Estratto della pagina:
L’amore liberato dalla bontà

Per sua natura, l’amore gratuito non chiede, semplicemente accade.
Molte volte mi interrogo sull’amore che mi attraversa e mi conduce a compiere un gesto piuttosto che un altro: sempre la questione della gratuità è per me centrale, ma ho compreso che essa va declinata nel contesto della relazione e del gioco delle parti.
L’educatore, che sia un genitore o un insegnante, deve amare senza condizione? Certamente si; dunque deve dare senza limite? Certamente no.
Amare non è dunque dare, anzi, come tante volte abbiamo sottolineato, è anche la capacità di negare.
Amare è occuparsi del bene dell’altro, così come a noi sembra sia giusto e possibile, avendo ben chiaro che mai sapremo veramente quale è il vero bene per l’altro.
Sapendo che l’intenzione d’amore è ciò che conta, la verificheremo e moduleremo nella pratica, tenendo conto del mondo interiore dell’altro, delle sue reazioni, dei simboli che esso conduce a noi.
A volte l’amore che proviamo per qualcuno richiederà un sì, altre un no; a volte ci impone di attivarci, altre di astenerci; alcune volte di essere delicati e attenti, altre di essere decisi e magari anche duri: l’amore non è dunque nel come, ma nel perché.
Come insegnante, non c’è giorno che io non mi chieda se sia necessario un passo avanti, o uno indietro, quale dei due sia più produttivo per l’altro.
Occupandomi della dimensione interiore, per me produttivo è ciò che aiuta a condurre a consapevolezza, a conoscenza, a comprensione il prossimo che a me guarda per una parola, o per una indicazione.
Da tempo attraverso una transizione da una modalità attiva ad una più di testimonianza e di semplice presenza, e mi chiedo: la sorgente d’amore che opera in me e che diviene il mio contributo all’altro, è tempo che non ponga più interrogativi, che si dia senza condizione, senza innervarsi in una pedagogia e in una didattica?

Voci estratte:
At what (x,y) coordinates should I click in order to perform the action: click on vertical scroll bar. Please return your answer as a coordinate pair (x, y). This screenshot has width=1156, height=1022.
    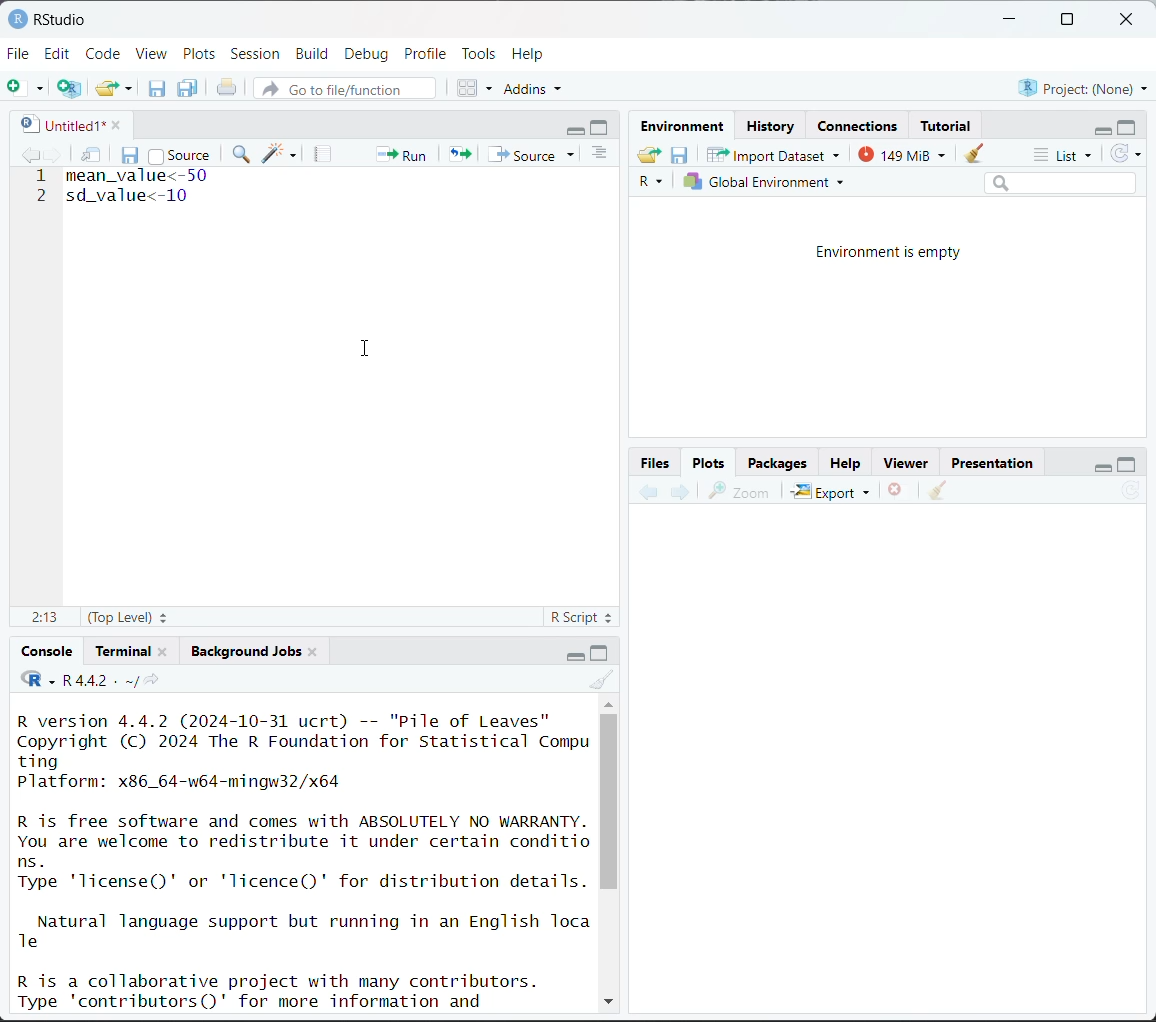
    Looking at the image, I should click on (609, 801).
---
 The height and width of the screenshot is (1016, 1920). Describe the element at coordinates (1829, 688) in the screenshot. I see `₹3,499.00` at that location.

Attività da svolgere:
- a) Rispondi alle domande seguenti sul testo sull'amore gratuito.
(i) Secondo il testo, l'educatore deve dare senza limite?
(ii) Che cosa conta, secondo il testo, e verrà verificato e modulato nella pratica?
(iii) Verso quale modalità sta transitando da tempo chi scrive, lasciando quella attiva?
- b) Aggiorna il testo sull'amore gratuito: riscrivi il passo che comincia con "A volte l’amore" e prosegue fino a "per una indicazione.", sostituendo "insegnante" con "educatore".

Soluzioni dell'esercizio:
- a)
(i) No: alla domanda se l'educatore debba dare senza limite, il testo risponde "Certamente no".
(ii) Conta l'intenzione d'amore.
(iii) Verso una modalità più di testimonianza e di semplice presenza.

- b)
A volte l’amore che proviamo per qualcuno richiederà un sì, altre un no; a volte ci impone di attivarci, altre di astenerci; alcune volte di essere delicati e attenti, altre di essere decisi e magari anche duri: l’amore non è dunque nel come, ma nel perché.
Come educatore, non c’è giorno che io non mi chieda se sia necessario un passo avanti, o uno indietro, quale dei due sia più produttivo per l’altro.
Occupandomi della dimensione interiore, per me produttivo è ciò che aiuta a condurre a consapevolezza, a conoscenza, a comprensione il prossimo che a me guarda per una parola, o per una indicazione.